SOFTS-Cocoa prices rise as supply outlook tightens

* London cocoa sees nearby premiums strengthen
    * New York cocoa filling chart gap opened after Brexit vote
    * Sugar weighed by favourable harvest conditions in Brazil

    By Nigel Hunt
    LONDON, July 13 (Reuters) - Cocoa futures rose on Wednesday
with the market underpinned by tightening supplies following a
poor mid-crop in top grower Ivory Coast and the prospect of a
slow start to the main crop later this year.
    Dealers noted the tightening supply outlook was reflected in
the London cocoa market's structure with nearby contracts
trading at substantial premiums to further forward positions.
    "The ongoing dry weather and potential slow start to the new
crop is reflected in the strong spreads, especially what is
going on in July/Sep," one London dealer said.
    The July contract, which expires on Thursday, was
indicated at a premium of as much as 87 pounds to September
after a steady rise in recent weeks.
    Persistent cool weather in some of Ivory Coast's main cocoa
growing regions could hurt output during the start of the
forthcoming main crop, farmers said on Monday. 

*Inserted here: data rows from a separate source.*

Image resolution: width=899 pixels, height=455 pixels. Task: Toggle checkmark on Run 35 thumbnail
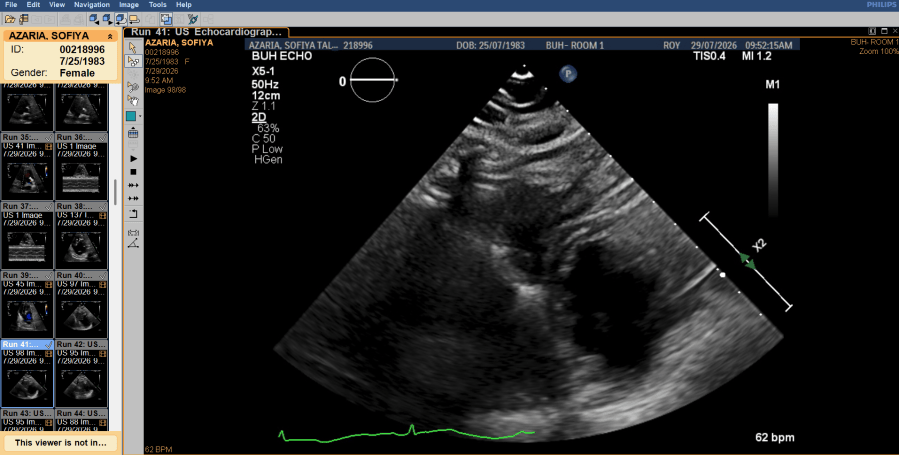pyautogui.click(x=48, y=138)
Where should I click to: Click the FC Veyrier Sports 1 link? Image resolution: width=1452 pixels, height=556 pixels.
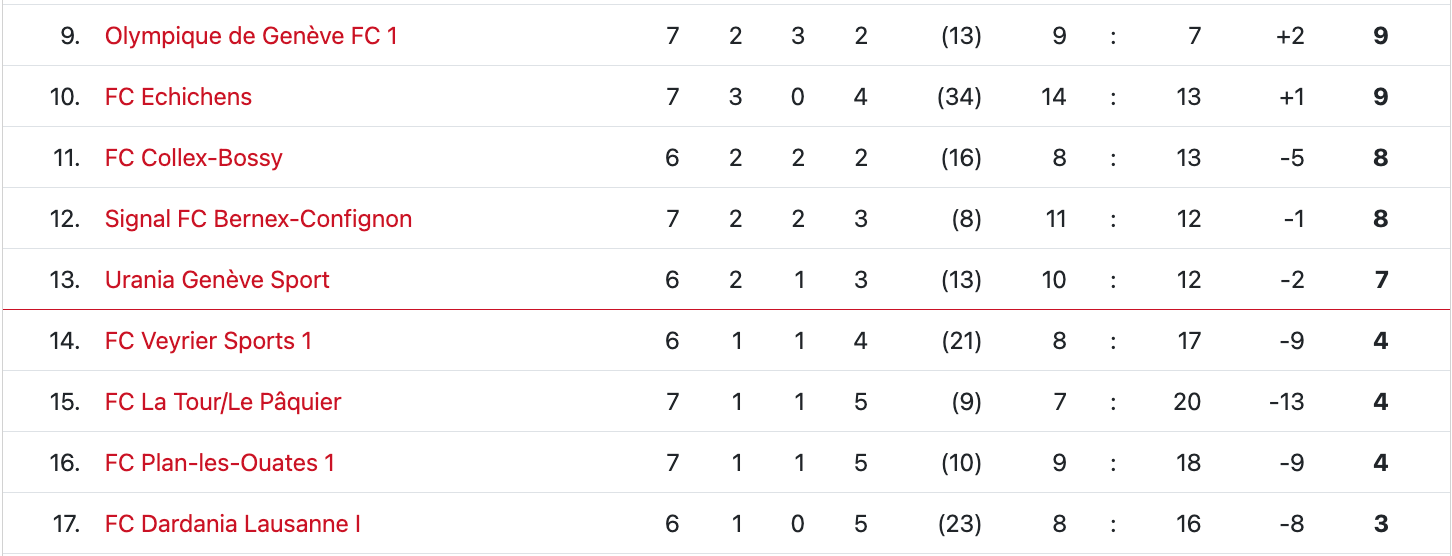point(208,341)
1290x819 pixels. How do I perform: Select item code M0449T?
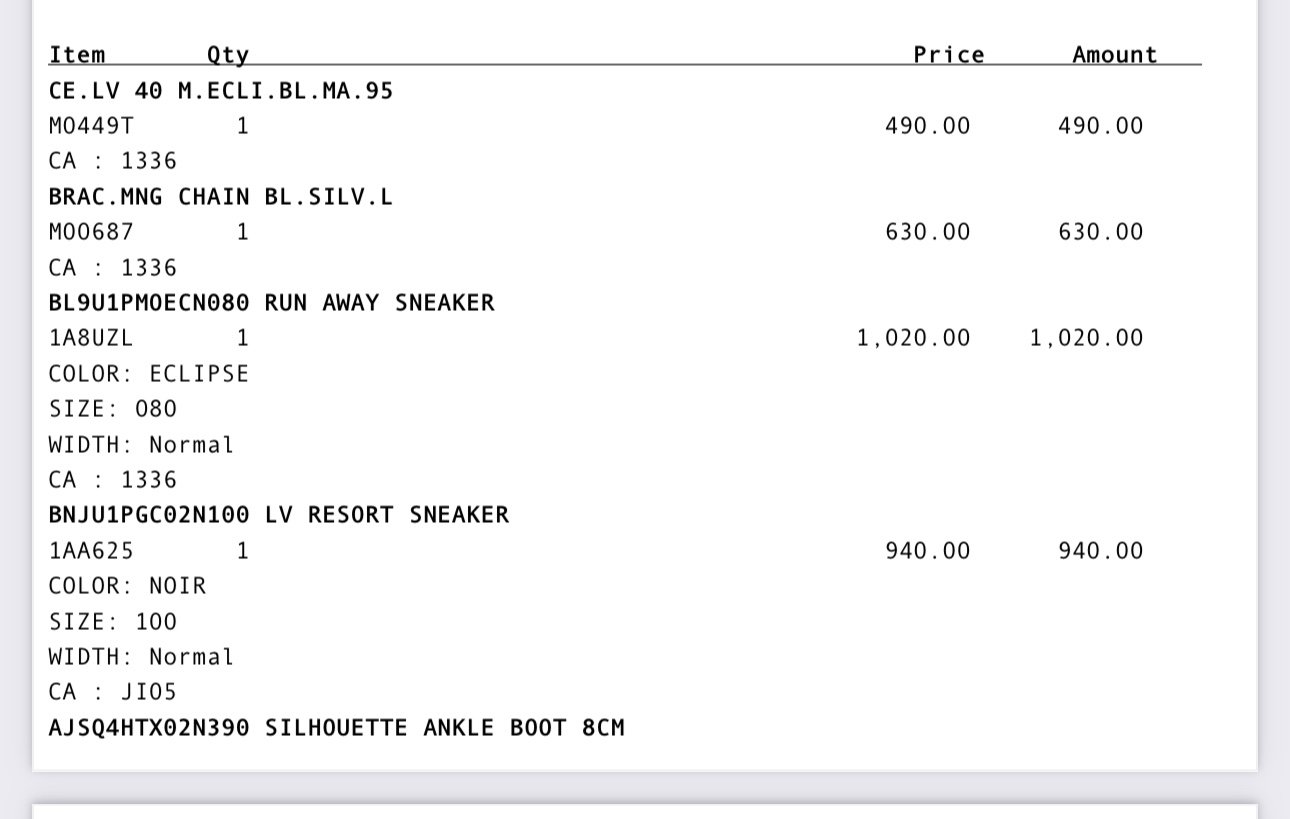(x=91, y=126)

    Weather in July and August is crucial to determining the
size of the October-to-March cocoa main crop. Farmers said
prolonged cloudy and cool weather could prevent cocoa trees from
reaching their full potential.
    September New York cocoa was up $25 or 0.8 percent at
$3,139 a tonne at 1143 GMT as it continued to fill a chart gap
created when the market opened sharply lower on June 24.
    "We delved into the gap which was created on the day after
the (EU) referendum. It is on a mission now to fill that gap,"
the London dealer said.
    Dealers said second quarter North America grind data on
Thursday would also provide a short-term focus. Dealers are
estimating a roughly 5 percent rise, which would mark the first
year-over-year gain in seven quarters.
    September London cocoa rose 16 pounds or 2,484
pounds a tonne.
    Raw sugar futures were lower with the market weighed by the
fast current pace of cane crushing in top producer Brazil.
    "Harvest conditions remain largely favourable in
centre-south Brazil cane regions," analyst Madeleine Donlan of
Commonwealth Bank of Australia said in a market note, adding the
front month's discount had been widening.
    Brazil sugarcane industry association UNICA is expected to
issue an update on cane crushing in the second half of June
early next week.
    October raw sugar on ICE was off 0.16 cent or 0.8
percent at 19.56 cents a lb after earlier touching 19.37 cents,
its weakest level in more than two weeks.
    August white sugar, which expires on Friday, was off
$6.40 or 1.2 percent at $536.80 per tonne.
    Coffee prices were marginally lower with September arabica
 off 0.1 percent at $1.4730 per lb and September robusta
 down 0.3 percent at $1,803 per tonne.